Exercise prompt:
Copy out word for word the lines of the items below, starting at the line containing "At what coordinates should I click to accomplish: Open" and ending with the line containing "tap(288, 36)", including both of those lines.

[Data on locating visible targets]
start
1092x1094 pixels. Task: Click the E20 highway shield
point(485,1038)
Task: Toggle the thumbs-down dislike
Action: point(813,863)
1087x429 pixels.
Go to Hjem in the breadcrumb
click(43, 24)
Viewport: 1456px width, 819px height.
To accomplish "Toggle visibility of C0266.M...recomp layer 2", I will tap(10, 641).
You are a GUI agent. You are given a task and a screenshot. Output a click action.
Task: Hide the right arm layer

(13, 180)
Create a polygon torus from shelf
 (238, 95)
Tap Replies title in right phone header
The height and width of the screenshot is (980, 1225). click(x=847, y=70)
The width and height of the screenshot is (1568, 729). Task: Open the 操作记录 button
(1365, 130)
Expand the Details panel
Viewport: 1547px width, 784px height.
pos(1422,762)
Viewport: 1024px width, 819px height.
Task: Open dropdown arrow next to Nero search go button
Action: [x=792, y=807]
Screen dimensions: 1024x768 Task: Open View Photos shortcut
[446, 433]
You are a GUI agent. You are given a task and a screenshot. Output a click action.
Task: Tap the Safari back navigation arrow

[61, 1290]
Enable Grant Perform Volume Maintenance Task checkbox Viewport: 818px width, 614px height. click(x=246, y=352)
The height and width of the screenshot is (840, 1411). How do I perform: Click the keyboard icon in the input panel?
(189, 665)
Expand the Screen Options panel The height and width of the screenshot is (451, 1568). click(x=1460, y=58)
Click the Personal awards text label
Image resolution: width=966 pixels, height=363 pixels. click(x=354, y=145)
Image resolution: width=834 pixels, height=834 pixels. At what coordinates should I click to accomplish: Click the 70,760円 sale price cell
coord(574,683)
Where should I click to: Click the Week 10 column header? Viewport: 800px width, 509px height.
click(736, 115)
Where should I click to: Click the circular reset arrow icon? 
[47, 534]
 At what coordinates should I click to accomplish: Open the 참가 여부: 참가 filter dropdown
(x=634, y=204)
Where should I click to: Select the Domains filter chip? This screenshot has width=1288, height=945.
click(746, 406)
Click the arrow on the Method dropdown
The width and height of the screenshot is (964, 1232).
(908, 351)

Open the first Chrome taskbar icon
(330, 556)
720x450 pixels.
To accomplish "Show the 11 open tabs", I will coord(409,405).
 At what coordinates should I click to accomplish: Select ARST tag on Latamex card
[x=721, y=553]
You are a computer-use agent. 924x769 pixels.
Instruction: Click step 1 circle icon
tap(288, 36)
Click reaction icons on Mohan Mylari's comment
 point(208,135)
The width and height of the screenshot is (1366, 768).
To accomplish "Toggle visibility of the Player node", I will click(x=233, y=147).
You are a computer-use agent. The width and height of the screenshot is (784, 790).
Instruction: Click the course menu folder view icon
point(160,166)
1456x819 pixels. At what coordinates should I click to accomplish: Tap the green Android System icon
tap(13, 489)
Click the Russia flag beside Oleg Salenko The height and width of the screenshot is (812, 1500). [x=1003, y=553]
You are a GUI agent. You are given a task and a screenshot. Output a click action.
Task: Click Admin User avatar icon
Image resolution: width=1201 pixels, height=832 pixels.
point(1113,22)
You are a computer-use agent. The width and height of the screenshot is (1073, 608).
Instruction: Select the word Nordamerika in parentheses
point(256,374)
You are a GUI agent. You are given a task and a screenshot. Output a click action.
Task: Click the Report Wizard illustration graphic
end
Written answer:
 At what coordinates should I click to accomplish: Open the 참가 여부: 참가 filter dropdown
(x=634, y=204)
Where should I click to: Select the Domains filter chip? This screenshot has width=1288, height=945.
click(746, 406)
Click the arrow on the Method dropdown
The width and height of the screenshot is (964, 1232).
(908, 351)

Open the first Chrome taskbar icon
(330, 556)
720x450 pixels.
To accomplish "Show the 11 open tabs", I will coord(409,405).
 At what coordinates should I click to accomplish: Select ARST tag on Latamex card
[x=721, y=553]
You are a computer-use agent. 924x769 pixels.
Instruction: Click step 1 circle icon
tap(288, 36)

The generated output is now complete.